O7.To carry out scientific dissemination of the processes and results obtained from the research
throughout the development of the PhD thesis.
The time planning is divided into four years. As a summary, we show in which objectives the research
will be focused during this project, as can be seen in Figure 1.
4. Methodology
The methodology used in this work starts from a multidisciplinary point of view, focusing in elaborate
an integrative research. As it was said before, the study around deception converges linguistic, psycho-
logical, sociological and computational approaches. To pursue the objective of this research, we will
also combine both analytical and empirical methodologies.
On the one hand, our methodology focus in carrying out an exhaustive analysis of the discourse in
relation with different variables, which can provide a wider view of linguistic markers to apply them
Figure 1: Gantt Chart that presents the time planning of the PhD research.
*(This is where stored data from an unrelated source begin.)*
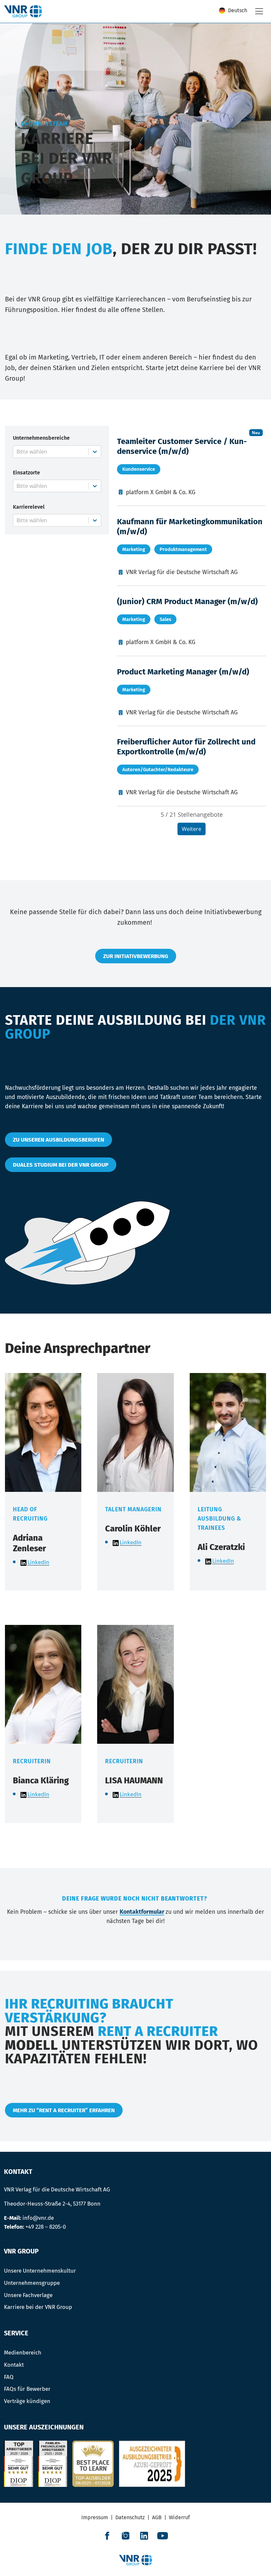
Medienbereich (22, 2352)
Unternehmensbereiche (41, 438)
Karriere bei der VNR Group (38, 2307)
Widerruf (179, 2517)
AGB (157, 2517)
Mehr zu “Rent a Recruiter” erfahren (64, 2110)
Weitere (191, 829)
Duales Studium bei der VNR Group (60, 1164)
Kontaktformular (142, 1911)
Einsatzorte (26, 472)
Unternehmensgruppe (32, 2283)
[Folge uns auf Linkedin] (144, 2535)
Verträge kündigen (27, 2401)
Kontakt (14, 2364)
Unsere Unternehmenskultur (40, 2270)
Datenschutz (130, 2517)
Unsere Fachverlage (28, 2295)
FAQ (9, 2377)
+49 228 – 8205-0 (45, 2226)
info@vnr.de (38, 2218)
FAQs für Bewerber (27, 2389)
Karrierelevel (29, 507)
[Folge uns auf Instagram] (125, 2535)
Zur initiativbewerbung (135, 956)
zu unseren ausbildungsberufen (58, 1139)
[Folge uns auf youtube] (162, 2535)
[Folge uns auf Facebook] (107, 2535)
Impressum (94, 2517)
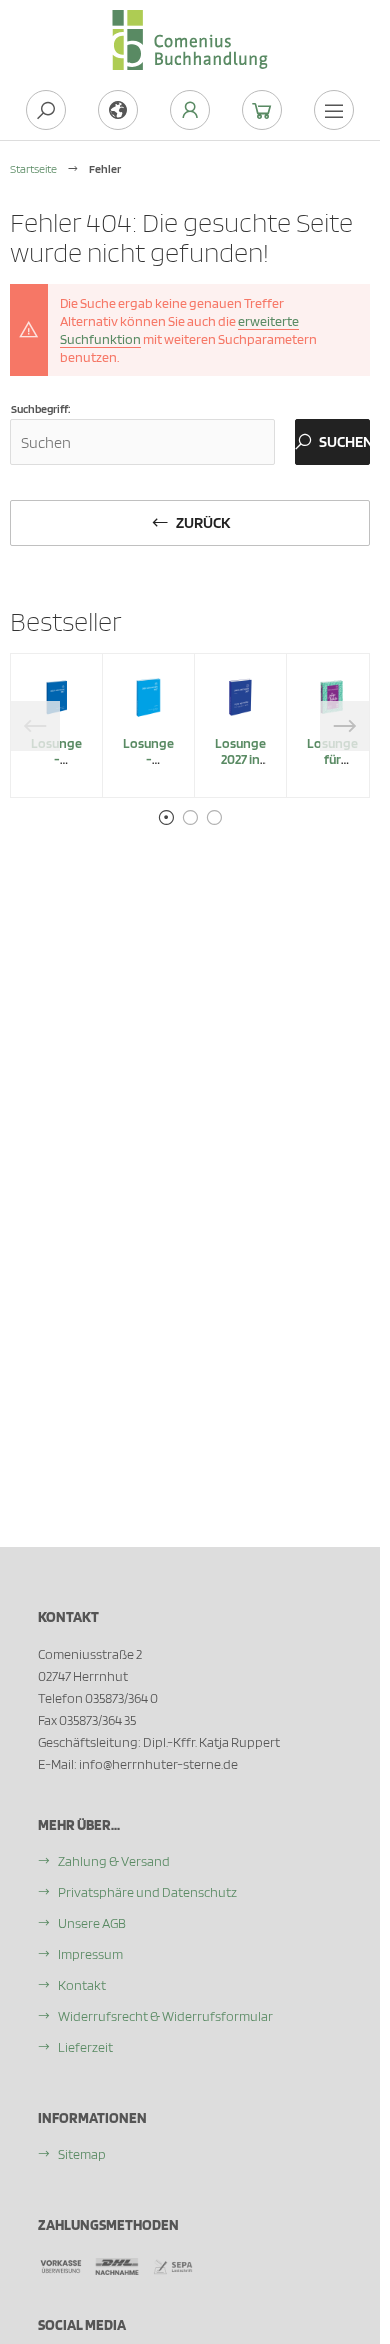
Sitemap (82, 2154)
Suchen (332, 442)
in NLP tasks. Following previous work, to extract linguistic cues it is necessary to work with written
texts, preferably online resources that can be compiled easily. As happened in similar researches [2],
the compilation of images is a limitation of the study. This integrative analysis extracts, compiles and
test which features are relevant to take into consideration at detecting deception in written texts. The
main goal is to find relevant and distinctive markers that can be generalizing in different languages,
textual genres or modalities.
On the other hand, we present an empirical methodology in which we carry out a process of
experimentation centered in the implementation of existing NLP systems for deception detection and
test their accuracy. After that, our examination focus on their explainability, that it to say, how NLP
tools display their information and outputs to build an inclusive understanding of NLP tools.
Therefore, the study is approached from a conjunction between exploration and action to create
a solid theoretical foundation that can also be put into practice, and ending with a conclusion phase
where the results obtained are evaluated quantitatively and qualitatively.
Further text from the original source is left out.